* _PROBLEM TO WORK ON_
Please swap "notification box" for "popup" in the lines below, keeping everything else unchanged, and leave the pictures out of your answer.

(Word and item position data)

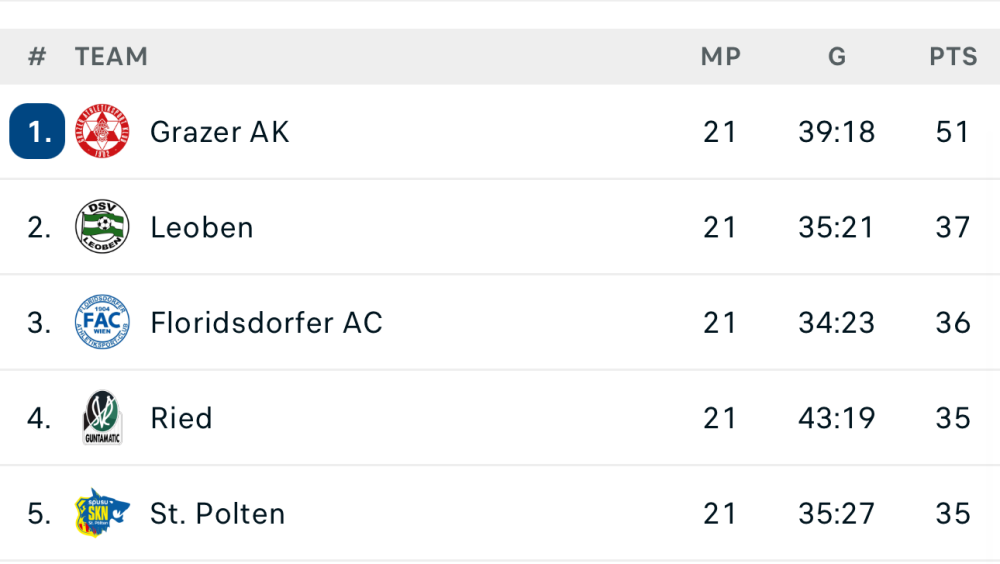Open the Grazer AK team page
1000x564 pixels.
coord(219,132)
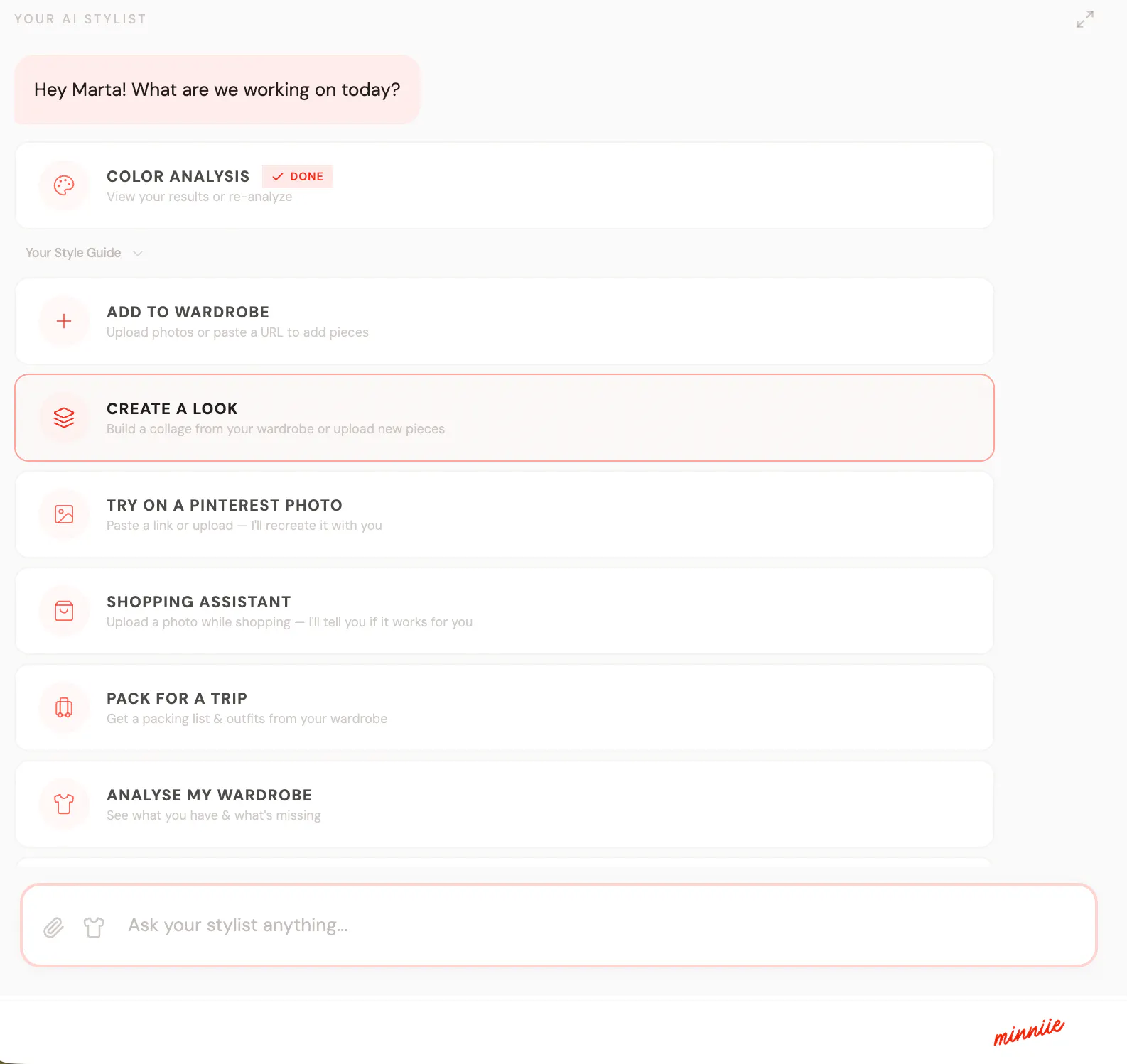Open the Your Style Guide section label
This screenshot has height=1064, width=1127.
point(73,253)
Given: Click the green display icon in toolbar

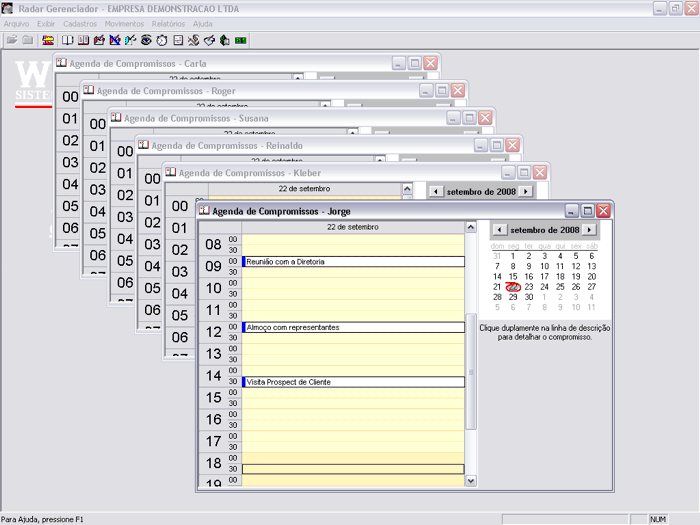Looking at the screenshot, I should 241,40.
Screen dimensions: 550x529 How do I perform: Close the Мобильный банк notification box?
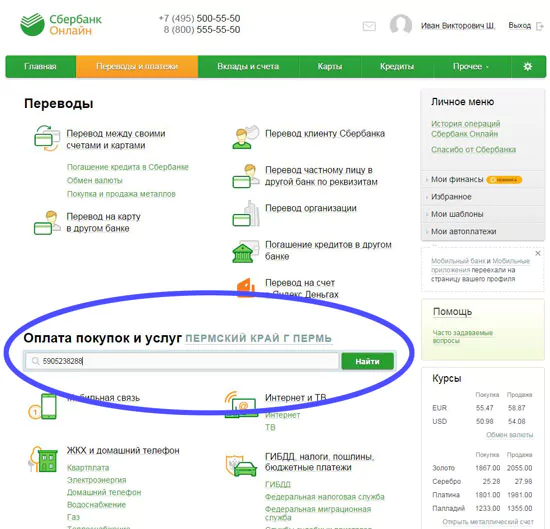[538, 253]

* _WORKED ANSWER_
Open the Grazer AK team page
1000x564 pixels.
coord(219,132)
Open the Your Style Guide section label
This screenshot has height=1064, width=1127.
point(73,253)
Given: Click the green display icon in toolbar

Looking at the screenshot, I should 241,40.
Screen dimensions: 550x529 How do I perform: Close the Мобильный банк popup?
[538, 253]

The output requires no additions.